## Work request
In your reply, write out each entry exactly as given.

## Records provided
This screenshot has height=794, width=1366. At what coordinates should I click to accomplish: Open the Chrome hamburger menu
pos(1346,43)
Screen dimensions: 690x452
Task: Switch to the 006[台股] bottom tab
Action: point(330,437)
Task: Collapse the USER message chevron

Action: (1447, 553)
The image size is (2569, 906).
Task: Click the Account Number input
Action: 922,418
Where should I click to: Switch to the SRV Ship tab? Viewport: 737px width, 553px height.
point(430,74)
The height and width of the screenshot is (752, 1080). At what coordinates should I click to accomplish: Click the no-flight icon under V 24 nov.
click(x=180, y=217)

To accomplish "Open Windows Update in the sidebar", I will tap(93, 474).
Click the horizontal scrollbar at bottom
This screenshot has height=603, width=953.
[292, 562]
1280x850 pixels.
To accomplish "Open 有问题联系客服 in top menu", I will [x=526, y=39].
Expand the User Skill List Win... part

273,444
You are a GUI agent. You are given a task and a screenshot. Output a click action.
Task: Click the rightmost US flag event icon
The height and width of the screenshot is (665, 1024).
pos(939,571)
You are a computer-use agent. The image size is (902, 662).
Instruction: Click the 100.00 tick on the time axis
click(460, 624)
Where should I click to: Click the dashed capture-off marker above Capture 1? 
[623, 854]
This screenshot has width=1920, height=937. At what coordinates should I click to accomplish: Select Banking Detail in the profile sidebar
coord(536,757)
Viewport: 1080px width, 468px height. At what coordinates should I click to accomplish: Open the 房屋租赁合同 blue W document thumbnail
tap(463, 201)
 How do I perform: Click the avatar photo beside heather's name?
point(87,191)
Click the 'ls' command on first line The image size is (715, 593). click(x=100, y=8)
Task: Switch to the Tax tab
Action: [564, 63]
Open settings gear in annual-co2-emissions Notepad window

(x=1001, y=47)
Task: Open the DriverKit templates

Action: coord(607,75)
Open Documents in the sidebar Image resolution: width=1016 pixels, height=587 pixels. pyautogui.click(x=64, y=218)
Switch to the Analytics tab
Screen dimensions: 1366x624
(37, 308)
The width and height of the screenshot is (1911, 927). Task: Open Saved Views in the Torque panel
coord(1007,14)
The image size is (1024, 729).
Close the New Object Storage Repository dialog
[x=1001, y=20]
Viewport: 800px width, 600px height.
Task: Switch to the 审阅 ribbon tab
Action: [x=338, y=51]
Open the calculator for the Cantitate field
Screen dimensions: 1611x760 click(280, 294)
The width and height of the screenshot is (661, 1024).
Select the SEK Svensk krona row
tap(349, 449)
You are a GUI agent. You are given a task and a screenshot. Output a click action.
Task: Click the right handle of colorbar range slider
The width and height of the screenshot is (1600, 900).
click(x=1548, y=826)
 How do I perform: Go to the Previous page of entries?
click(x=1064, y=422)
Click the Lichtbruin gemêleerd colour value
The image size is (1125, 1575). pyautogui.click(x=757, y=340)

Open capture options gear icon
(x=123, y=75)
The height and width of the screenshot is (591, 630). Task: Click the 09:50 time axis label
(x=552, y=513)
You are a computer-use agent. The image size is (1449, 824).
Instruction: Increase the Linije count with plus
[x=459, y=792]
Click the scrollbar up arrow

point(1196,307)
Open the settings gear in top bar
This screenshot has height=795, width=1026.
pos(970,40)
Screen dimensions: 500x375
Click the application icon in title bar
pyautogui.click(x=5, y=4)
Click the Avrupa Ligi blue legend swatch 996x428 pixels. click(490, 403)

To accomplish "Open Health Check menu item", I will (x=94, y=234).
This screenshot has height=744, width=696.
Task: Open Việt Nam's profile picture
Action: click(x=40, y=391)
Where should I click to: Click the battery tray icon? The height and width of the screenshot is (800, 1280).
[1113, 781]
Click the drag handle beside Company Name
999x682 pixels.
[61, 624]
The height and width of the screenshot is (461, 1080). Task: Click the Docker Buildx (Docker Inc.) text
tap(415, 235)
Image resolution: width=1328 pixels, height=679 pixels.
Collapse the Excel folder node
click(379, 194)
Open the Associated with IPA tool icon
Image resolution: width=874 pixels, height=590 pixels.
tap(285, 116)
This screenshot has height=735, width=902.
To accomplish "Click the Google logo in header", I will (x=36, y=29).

## Answer to this problem
This screenshot has height=794, width=1366. At what coordinates should I click to accomplish: Open the Chrome hamburger menu
pos(1346,43)
Screen dimensions: 690x452
Task: Switch to the 006[台股] bottom tab
Action: point(330,437)
Task: Collapse the USER message chevron

Action: (1447, 553)
The image size is (2569, 906).
Task: Click the Account Number input
Action: 922,418
Where should I click to: Switch to the SRV Ship tab? Viewport: 737px width, 553px height.
point(430,74)
The height and width of the screenshot is (752, 1080). At what coordinates should I click to accomplish: Click the no-flight icon under V 24 nov.
click(x=180, y=217)

To accomplish "Open Windows Update in the sidebar", I will tap(93, 474).
Click the horizontal scrollbar at bottom
This screenshot has height=603, width=953.
[292, 562]
1280x850 pixels.
To accomplish "Open 有问题联系客服 in top menu", I will [x=526, y=39].
Expand the User Skill List Win... part

273,444
You are a GUI agent. You are given a task and a screenshot. Output a click action.
Task: Click the rightmost US flag event icon
The height and width of the screenshot is (665, 1024).
pos(939,571)
You are a computer-use agent. The image size is (902, 662).
Instruction: Click the 100.00 tick on the time axis
click(460, 624)
Where should I click to: Click the dashed capture-off marker above Capture 1? 
[623, 854]
This screenshot has width=1920, height=937. At what coordinates should I click to accomplish: Select Banking Detail in the profile sidebar
coord(536,757)
Viewport: 1080px width, 468px height. At what coordinates should I click to accomplish: Open the 房屋租赁合同 blue W document thumbnail
tap(463, 201)
 How do I perform: Click the avatar photo beside heather's name?
point(87,191)
Click the 'ls' command on first line The image size is (715, 593). click(x=100, y=8)
Task: Switch to the Tax tab
Action: [564, 63]
Open settings gear in annual-co2-emissions Notepad window

(x=1001, y=47)
Task: Open the DriverKit templates

Action: coord(607,75)
Open Documents in the sidebar Image resolution: width=1016 pixels, height=587 pixels. pyautogui.click(x=64, y=218)
Switch to the Analytics tab
Screen dimensions: 1366x624
(37, 308)
The width and height of the screenshot is (1911, 927). Task: Open Saved Views in the Torque panel
coord(1007,14)
The image size is (1024, 729).
Close the New Object Storage Repository dialog
[x=1001, y=20]
Viewport: 800px width, 600px height.
Task: Switch to the 审阅 ribbon tab
Action: [x=338, y=51]
Open the calculator for the Cantitate field
Screen dimensions: 1611x760 click(280, 294)
The width and height of the screenshot is (661, 1024).
Select the SEK Svensk krona row
tap(349, 449)
You are a GUI agent. You are given a task and a screenshot. Output a click action.
Task: Click the right handle of colorbar range slider
The width and height of the screenshot is (1600, 900).
click(x=1548, y=826)
 How do I perform: Go to the Previous page of entries?
click(x=1064, y=422)
Click the Lichtbruin gemêleerd colour value
The image size is (1125, 1575). pyautogui.click(x=757, y=340)

Open capture options gear icon
(x=123, y=75)
The height and width of the screenshot is (591, 630). Task: Click the 09:50 time axis label
(x=552, y=513)
You are a computer-use agent. The image size is (1449, 824).
Instruction: Increase the Linije count with plus
[x=459, y=792]
Click the scrollbar up arrow

point(1196,307)
Open the settings gear in top bar
This screenshot has height=795, width=1026.
pos(970,40)
Screen dimensions: 500x375
Click the application icon in title bar
pyautogui.click(x=5, y=4)
Click the Avrupa Ligi blue legend swatch 996x428 pixels. click(490, 403)

To accomplish "Open Health Check menu item", I will (x=94, y=234).
This screenshot has height=744, width=696.
Task: Open Việt Nam's profile picture
Action: click(x=40, y=391)
Where should I click to: Click the battery tray icon? The height and width of the screenshot is (800, 1280).
[1113, 781]
Click the drag handle beside Company Name
999x682 pixels.
[61, 624]
The height and width of the screenshot is (461, 1080). Task: Click the Docker Buildx (Docker Inc.) text
tap(415, 235)
Image resolution: width=1328 pixels, height=679 pixels.
Collapse the Excel folder node
click(379, 194)
Open the Associated with IPA tool icon
Image resolution: width=874 pixels, height=590 pixels.
tap(285, 116)
This screenshot has height=735, width=902.
To accomplish "Click the Google logo in header", I will (x=36, y=29).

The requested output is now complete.